Open-government advocates in Wyoming, led by newspaper publishers, are fighting to keep access to public records free in the digital age. Wyoming law says citizens should be able to see public records at no cost, but the state is trying through courts and the Legislature to impose fees on those seeking electronic documents. (Graphic by descrier.co.uk)

pulitzerLogoBlack122815 resized— This story is part of a six-topic series addressing issues of importance to Wyoming sponsored by the Wyoming Humanities Council as part of the Pulitzer Prizes Centennial Campfires Initiative, a joint venture of the Pulitzer Prizes Board and the Federation of State Humanities Councils in celebration of the 2016 centennial of the Prizes — Ed.

Open-government advocates nervously await two decisions they say could flip laws allowing free inspection of government documents and instead permit agencies to charge for access to public electronic records, including emails.

Judges and administrators are finalizing a court case and rule that will test and perhaps constrain what information John Q Public gets about his government, how he gets it and whether he has to pay for it. At issue is whether governments and agencies are keeping up with technology or using the changing world of the internet as an excuse to limit public access to their decision-making process.

◆ **Excerpted records**
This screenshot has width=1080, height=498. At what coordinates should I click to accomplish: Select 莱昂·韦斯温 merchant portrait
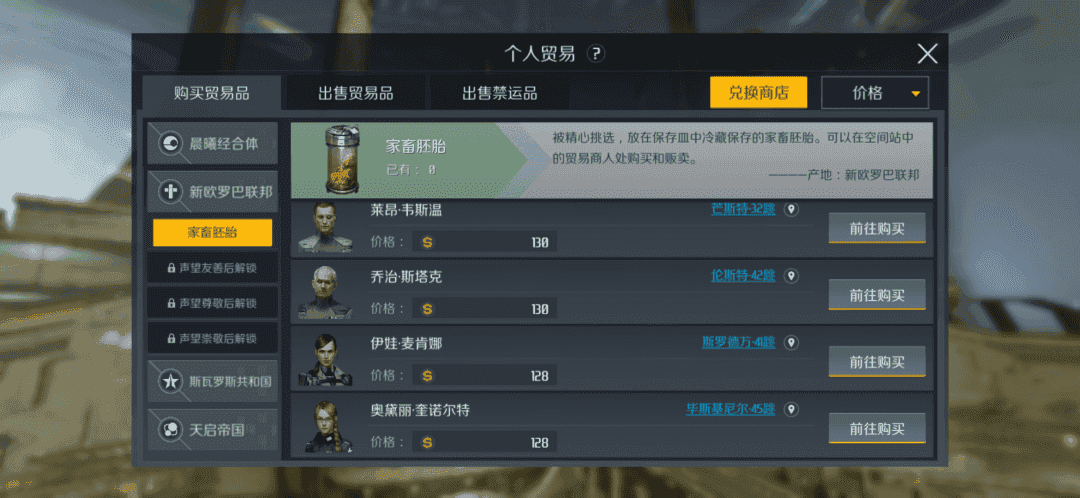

--

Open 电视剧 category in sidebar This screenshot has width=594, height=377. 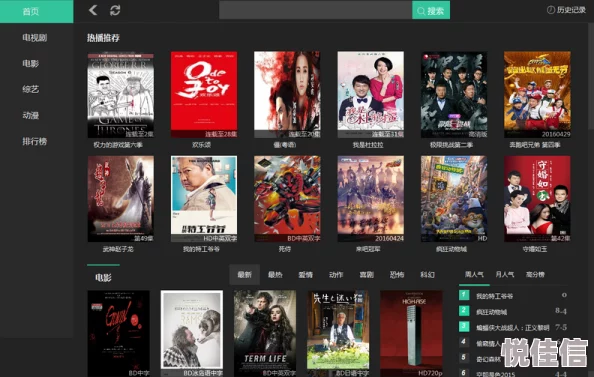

* * *

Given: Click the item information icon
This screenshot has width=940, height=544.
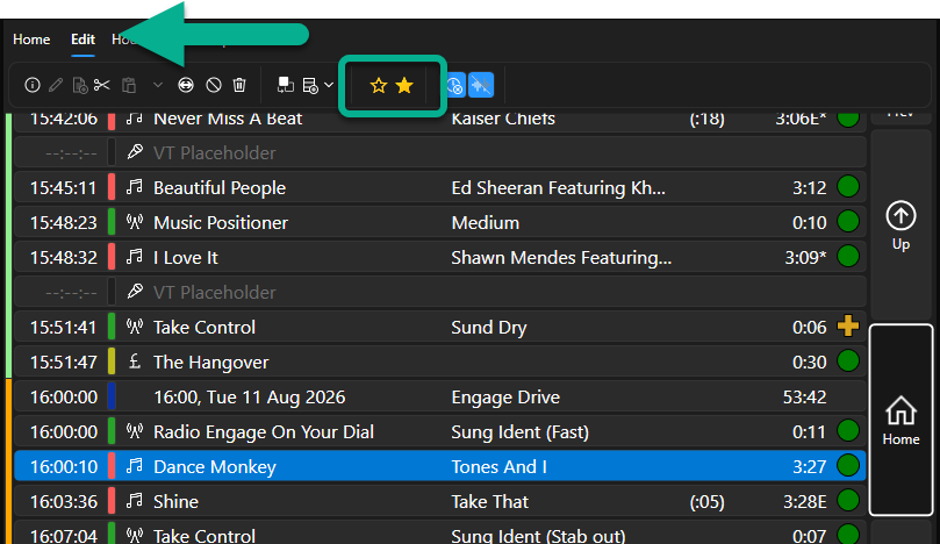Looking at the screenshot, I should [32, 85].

◆ **What needs to be done**
Could you reproduce the entire article on access to Wyoming public records word for word? The data has nothing to do with the article on Wyoming public records.

◆ **Solution to the problem**
Open-government advocates in Wyoming, led by newspaper publishers, are fighting to keep access to public records free in the digital age. Wyoming law says citizens should be able to see public records at no cost, but the state is trying through courts and the Legislature to impose fees on those seeking electronic documents. (Graphic by descrier.co.uk)

pulitzerLogoBlack122815 resized— This story is part of a six-topic series addressing issues of importance to Wyoming sponsored by the Wyoming Humanities Council as part of the Pulitzer Prizes Centennial Campfires Initiative, a joint venture of the Pulitzer Prizes Board and the Federation of State Humanities Councils in celebration of the 2016 centennial of the Prizes — Ed.

Open-government advocates nervously await two decisions they say could flip laws allowing free inspection of government documents and instead permit agencies to charge for access to public electronic records, including emails.

Judges and administrators are finalizing a court case and rule that will test and perhaps constrain what information John Q Public gets about his government, how he gets it and whether he has to pay for it. At issue is whether governments and agencies are keeping up with technology or using the changing world of the internet as an excuse to limit public access to their decision-making process.